**About this exercise**
Would you return the lines between the one holding "Click the Investments" and the one holding "Open the register", inclusive, and only those, exactly as they stand in the listing below?

**Data supplied**
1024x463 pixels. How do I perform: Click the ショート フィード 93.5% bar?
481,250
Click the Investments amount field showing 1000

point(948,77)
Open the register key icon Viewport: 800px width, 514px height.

* * *

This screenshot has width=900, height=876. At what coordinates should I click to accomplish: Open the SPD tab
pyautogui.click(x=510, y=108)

**Response**
Click the Investments amount field showing 1000

point(948,77)
Open the register key icon Viewport: 800px width, 514px height.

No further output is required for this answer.